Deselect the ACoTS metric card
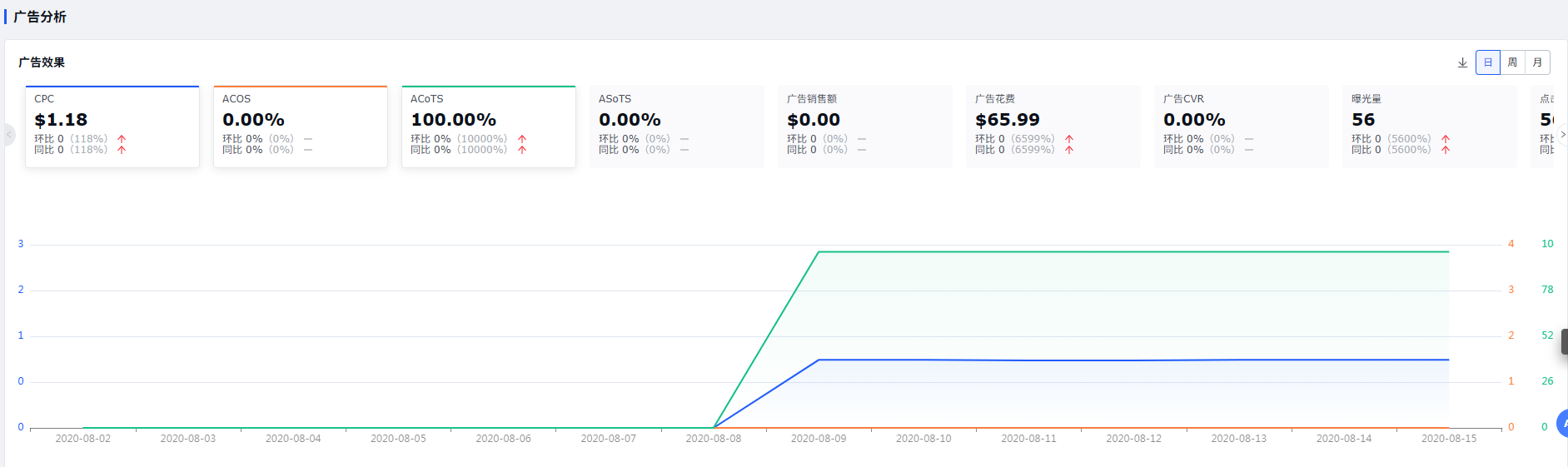 coord(489,127)
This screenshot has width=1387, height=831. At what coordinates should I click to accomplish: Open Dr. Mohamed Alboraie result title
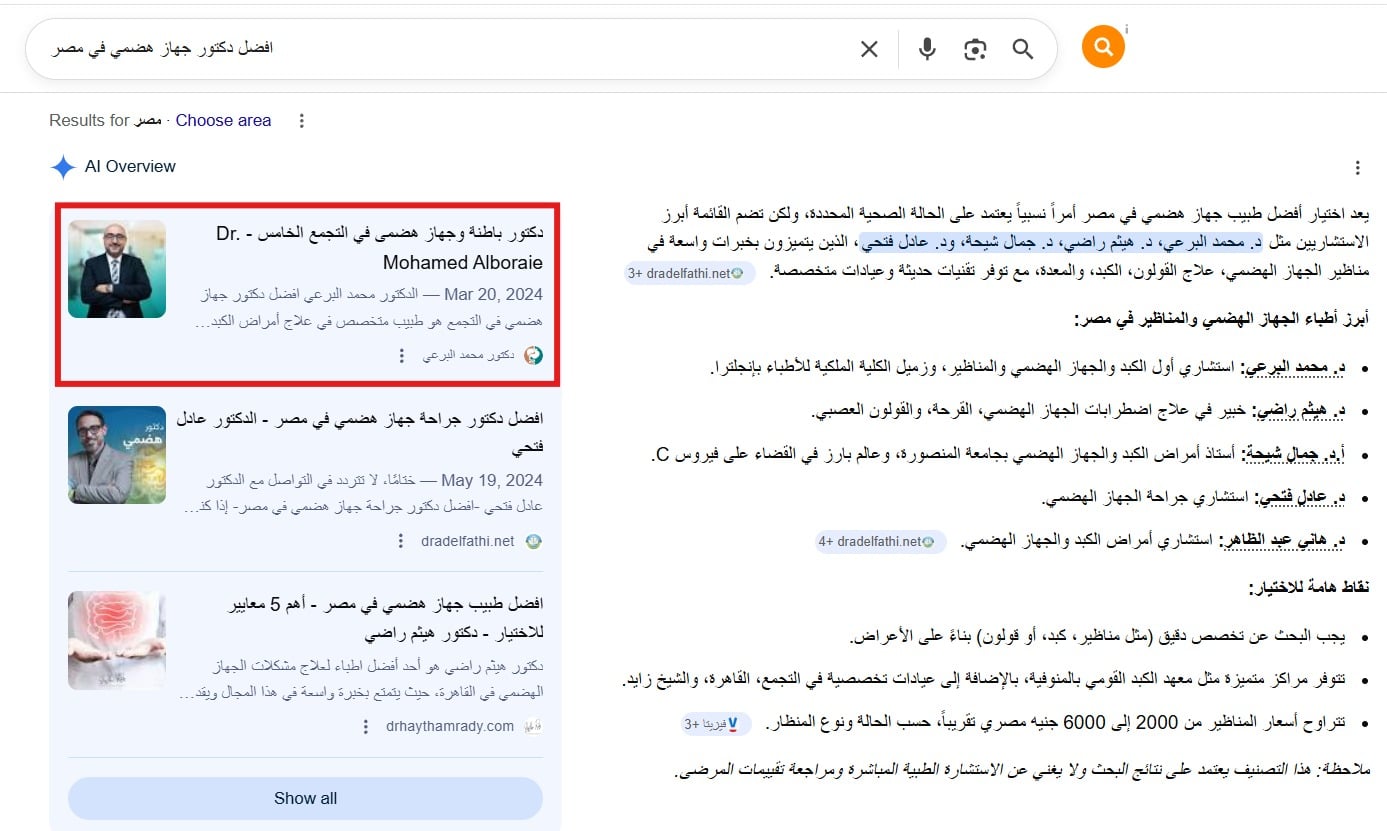tap(378, 247)
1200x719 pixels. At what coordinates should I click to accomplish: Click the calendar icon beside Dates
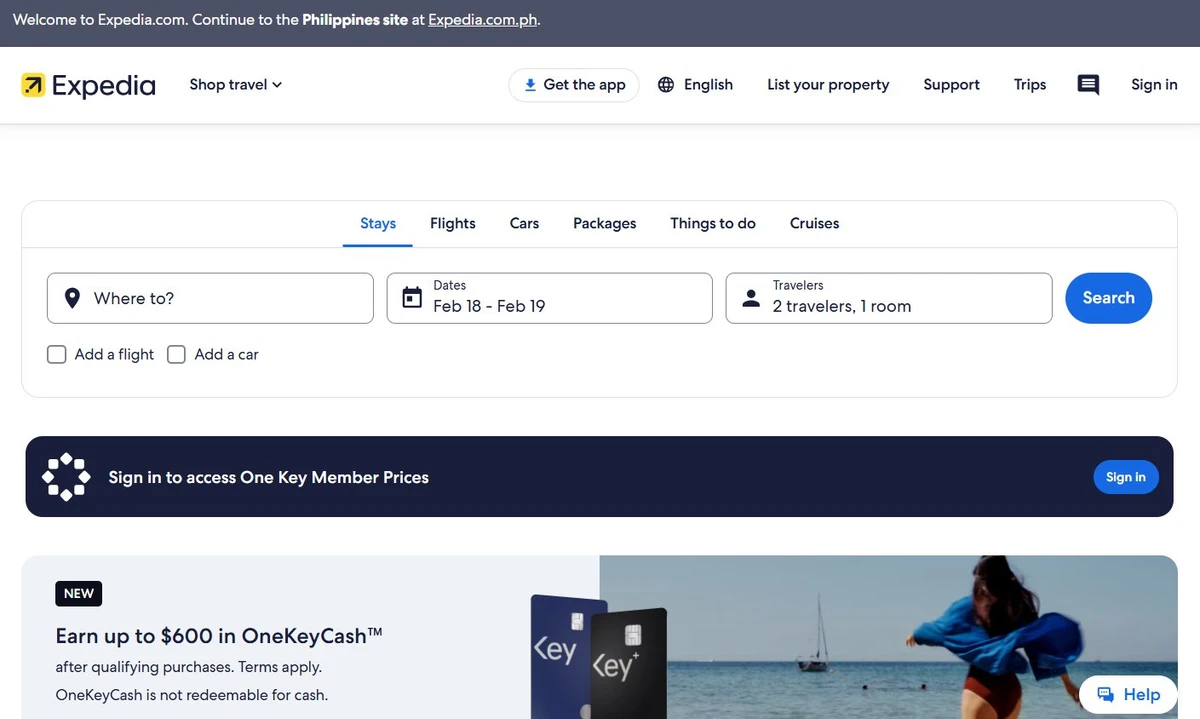(411, 298)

__The problem__
Could you set down word for word each line from the one holding "This screenshot has" through the end of the material above, without any pictures?

__The answer__
This screenshot has width=1387, height=831. At what coordinates should I click to accomplish: Open Dr. Mohamed Alboraie result title
tap(378, 247)
1200x719 pixels. At what coordinates should I click to accomplish: Click the calendar icon beside Dates
(411, 298)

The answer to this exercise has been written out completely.